28-Jähriger tötet Behördenmitarbeiter

von Redaktion

Hamburg – Nach der Brandattacke auf Behördenmitarbeiter bei der Einweisung eines psychisch Kranken in Hamburg befinden sich die beiden Schwerverletzten nicht mehr in Lebensgefahr. Das teilte die Polizei in der Hansestadt gestern mit. Der Zustand des 28-jährigen mutmaßlichen Täters und eines 59-jährigen Mitarbeiters des Bezirksamts habe sich stabilisiert. Bereits kurz nach der Tat am Montag war ein 50-jähriger Bezirksamtsbediensteter gestorben.

Nach neuen Erkenntnissen der Ermittler hatte der 28-Jährige zwei Mitarbeiter des sogenannten Zuführdienstes des Bezirksamts in seiner Wohnung mit einer brennenden Flüssigkeit übergossen. Sie hatten den Betreuer des Manns begleitet, um diesen dann zu einer gerichtlich verfügten Einweisung in eine Psychiatrie abzuholen.

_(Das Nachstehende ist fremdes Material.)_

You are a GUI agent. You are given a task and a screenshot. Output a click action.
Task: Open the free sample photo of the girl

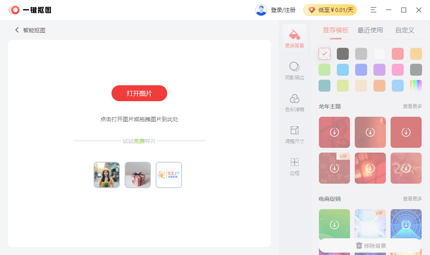click(x=106, y=175)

Die Kleidung der beiden Behördenmitarbeiter fing sofort Feuer, der Betreuer wurde leicht verletzt. Der 28-Jährige übergoss sich nach den inzwischen von der Polizei ermittelten Tatabläufen dabei nicht selbst mit der brennenden Flüssigkeit, sondern schloss sich in der Küche seiner brennenden Wohnung ein. Später sprang er aus einem Fenster im dritten Stock. Er erlitt Brand- und Sturzverletzungen.

Wie die Ermittler weiter mitteilten, sollte ein Gericht gestern über die Unterbringung des Beschuldigten in einer Psychiatrie entscheiden. Ihm wird ein Tötungsdelikt vorgeworfen.